Tears In The Rain, the award-winning South African sci-fi short by filmmaker Christopher Grant Harvey, is an unabashed love letter to the 1982 motion picture 'Blade Runner', and Philip K. Dick's novel 'Do Androids Dream Of Electric Sheep?'
Set in Los Angeles in the latter part of the twenty-first century, the short stars Sean Cameron Michael as John Kampff, a mysterious law enforcement official who is tracking down a man named Andy Smith (Russel Savadier), who is suspected of being a replicant: an artificial being almost indistinguishable from humans.

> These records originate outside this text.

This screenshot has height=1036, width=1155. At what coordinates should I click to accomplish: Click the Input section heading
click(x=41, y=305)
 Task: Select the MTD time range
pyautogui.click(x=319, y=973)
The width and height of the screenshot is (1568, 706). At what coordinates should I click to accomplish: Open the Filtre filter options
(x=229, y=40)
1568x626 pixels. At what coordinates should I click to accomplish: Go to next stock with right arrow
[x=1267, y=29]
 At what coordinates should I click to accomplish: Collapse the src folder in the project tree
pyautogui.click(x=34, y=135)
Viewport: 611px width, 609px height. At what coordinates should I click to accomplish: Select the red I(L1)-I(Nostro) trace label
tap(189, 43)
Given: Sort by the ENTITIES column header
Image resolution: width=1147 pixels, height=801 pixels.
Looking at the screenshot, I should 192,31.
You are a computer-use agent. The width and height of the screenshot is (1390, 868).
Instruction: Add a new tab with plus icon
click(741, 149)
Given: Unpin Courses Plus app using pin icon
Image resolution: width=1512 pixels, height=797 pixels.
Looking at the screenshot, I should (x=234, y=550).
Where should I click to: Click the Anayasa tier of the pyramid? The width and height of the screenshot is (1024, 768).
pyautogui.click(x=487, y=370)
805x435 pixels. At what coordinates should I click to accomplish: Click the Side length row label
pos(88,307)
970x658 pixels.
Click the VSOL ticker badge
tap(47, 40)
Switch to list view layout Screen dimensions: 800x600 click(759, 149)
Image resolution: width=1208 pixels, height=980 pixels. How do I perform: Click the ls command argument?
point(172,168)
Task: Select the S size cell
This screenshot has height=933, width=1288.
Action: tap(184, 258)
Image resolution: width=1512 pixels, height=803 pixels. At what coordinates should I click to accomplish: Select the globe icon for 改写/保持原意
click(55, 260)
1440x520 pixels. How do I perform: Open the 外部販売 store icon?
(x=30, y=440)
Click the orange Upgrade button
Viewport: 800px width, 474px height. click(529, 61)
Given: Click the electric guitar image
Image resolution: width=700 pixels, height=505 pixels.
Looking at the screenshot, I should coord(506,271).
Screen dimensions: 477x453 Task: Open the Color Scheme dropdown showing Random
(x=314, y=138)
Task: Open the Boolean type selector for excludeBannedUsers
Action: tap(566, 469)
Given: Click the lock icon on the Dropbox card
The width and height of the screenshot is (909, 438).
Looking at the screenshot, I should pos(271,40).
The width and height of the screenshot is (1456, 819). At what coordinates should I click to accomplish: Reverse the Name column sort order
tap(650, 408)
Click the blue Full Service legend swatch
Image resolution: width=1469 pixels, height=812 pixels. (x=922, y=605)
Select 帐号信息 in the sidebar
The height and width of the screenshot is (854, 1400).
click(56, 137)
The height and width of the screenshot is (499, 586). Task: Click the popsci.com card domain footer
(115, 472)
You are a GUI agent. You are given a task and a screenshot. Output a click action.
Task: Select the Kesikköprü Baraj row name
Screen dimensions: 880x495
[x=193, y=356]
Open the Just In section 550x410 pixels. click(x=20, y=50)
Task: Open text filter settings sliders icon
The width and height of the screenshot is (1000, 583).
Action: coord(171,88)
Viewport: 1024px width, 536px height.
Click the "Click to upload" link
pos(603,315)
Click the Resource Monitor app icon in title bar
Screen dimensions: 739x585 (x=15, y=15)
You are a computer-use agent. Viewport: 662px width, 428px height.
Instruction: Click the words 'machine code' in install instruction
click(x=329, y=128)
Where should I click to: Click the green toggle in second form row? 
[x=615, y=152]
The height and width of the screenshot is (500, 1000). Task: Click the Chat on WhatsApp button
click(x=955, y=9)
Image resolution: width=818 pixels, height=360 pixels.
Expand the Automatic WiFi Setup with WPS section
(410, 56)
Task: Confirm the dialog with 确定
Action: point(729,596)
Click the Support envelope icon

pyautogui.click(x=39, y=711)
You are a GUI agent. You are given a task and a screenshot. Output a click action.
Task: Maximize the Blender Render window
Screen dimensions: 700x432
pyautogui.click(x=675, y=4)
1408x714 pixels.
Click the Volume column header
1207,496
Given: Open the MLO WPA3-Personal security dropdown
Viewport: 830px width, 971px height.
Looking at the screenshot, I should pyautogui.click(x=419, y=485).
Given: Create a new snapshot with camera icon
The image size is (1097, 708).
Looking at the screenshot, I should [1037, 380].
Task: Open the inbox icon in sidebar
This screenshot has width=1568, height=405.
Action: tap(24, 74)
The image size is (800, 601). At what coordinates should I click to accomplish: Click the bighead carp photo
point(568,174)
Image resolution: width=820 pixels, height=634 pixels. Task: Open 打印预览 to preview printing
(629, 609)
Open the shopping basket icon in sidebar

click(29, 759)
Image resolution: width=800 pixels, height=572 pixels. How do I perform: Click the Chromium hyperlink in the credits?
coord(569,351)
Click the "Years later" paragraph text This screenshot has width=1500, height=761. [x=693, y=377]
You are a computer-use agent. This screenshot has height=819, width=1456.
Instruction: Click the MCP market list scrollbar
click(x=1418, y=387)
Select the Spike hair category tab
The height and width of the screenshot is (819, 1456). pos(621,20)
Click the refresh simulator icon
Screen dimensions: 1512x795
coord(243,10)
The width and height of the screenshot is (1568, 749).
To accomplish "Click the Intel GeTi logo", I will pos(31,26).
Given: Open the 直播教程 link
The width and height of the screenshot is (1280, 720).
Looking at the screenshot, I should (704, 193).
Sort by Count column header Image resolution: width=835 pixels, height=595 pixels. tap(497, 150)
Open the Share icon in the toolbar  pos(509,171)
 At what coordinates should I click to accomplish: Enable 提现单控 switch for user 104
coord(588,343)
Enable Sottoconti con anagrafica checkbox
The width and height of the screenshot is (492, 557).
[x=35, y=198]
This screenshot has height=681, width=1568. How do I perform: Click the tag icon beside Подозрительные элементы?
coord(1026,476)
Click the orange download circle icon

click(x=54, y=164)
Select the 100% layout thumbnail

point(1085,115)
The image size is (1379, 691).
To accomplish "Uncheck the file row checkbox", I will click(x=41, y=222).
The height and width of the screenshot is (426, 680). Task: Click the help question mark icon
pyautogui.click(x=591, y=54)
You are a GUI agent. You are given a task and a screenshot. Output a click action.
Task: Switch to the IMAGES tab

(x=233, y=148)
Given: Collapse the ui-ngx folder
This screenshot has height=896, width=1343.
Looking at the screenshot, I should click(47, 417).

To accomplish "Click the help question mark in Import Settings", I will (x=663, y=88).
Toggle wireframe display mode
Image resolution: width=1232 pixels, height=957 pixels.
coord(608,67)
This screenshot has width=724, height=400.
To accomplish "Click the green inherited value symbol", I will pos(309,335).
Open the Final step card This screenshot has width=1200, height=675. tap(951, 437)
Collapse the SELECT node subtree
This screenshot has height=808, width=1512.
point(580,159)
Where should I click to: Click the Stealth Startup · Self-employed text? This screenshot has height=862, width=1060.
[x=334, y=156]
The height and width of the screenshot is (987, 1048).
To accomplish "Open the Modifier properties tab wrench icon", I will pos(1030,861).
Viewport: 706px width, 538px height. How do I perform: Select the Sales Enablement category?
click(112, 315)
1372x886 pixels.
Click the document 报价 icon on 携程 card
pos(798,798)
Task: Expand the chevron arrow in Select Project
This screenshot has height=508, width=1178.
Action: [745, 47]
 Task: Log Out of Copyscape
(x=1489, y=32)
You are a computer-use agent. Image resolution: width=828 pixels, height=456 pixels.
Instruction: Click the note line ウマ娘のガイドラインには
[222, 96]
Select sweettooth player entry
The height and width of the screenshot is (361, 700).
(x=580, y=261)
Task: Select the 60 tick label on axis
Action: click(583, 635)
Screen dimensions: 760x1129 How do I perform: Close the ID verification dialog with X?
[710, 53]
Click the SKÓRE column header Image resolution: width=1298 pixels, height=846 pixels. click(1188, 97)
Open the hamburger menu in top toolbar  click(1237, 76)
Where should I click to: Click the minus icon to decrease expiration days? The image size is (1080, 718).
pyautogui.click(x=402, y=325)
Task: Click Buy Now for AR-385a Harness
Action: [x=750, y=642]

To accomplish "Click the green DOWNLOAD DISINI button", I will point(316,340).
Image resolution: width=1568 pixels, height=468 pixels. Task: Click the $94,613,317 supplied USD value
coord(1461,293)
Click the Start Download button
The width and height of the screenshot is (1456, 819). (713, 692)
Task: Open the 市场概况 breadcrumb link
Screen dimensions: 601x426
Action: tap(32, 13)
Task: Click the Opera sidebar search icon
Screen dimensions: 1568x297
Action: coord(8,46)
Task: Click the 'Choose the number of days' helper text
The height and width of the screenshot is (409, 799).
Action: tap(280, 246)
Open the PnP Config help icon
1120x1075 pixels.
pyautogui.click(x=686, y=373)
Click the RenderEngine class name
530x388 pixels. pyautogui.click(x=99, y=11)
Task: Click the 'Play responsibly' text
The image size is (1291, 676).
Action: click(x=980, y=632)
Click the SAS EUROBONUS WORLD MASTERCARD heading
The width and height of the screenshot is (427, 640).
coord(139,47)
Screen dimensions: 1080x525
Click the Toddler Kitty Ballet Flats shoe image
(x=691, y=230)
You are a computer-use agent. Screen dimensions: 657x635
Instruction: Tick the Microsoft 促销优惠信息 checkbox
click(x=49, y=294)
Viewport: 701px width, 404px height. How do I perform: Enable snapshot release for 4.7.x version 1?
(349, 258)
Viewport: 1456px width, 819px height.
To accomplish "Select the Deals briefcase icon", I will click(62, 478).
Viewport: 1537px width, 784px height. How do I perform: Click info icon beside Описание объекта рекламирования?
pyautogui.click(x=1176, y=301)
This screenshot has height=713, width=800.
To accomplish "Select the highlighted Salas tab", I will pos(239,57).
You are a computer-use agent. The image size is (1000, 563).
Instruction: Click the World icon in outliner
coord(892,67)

With its haunting, 80s-inspired synthesized score, futuristic Los Angeles cityscape complete with flying cars, looming ultra-skyscrapers, and neon-haloed, grime covered streets, Tears In The Rain convincingly duplicates the dark dystopian aesthetic of Blade Runner.
In a dystopian Los Angeles future, replicants or genetically engineered humanoids are created to work forced labour on off-world colonies. The latest generation, the Nexus 3 series, begins to display erratic and violent behaviour. Replicants were not designed to experience complex emotions or develop long-term memories. In the wake of corporate scandals of the previous decade, the Tyrell Corporation quietly attempts to remove Nexus 3 from circulation.
John Kampff (Sean Cameron Michael), a senior engineer, heads up the Tyrell Retirement Division. With the primary objectives, detect and remove Replicants, John has suspected Nexus 3 Andy Smith (Russel Savadier) firmly in his sights. As John soon learns, Replicant detection is nearly impossible without specialist equipment. The Voight-Kampff, a polygraph-like machine used by retirement engineers to help in the testing of an individual to learn if they are a replicant, is a distant thought in John Kampff's mind.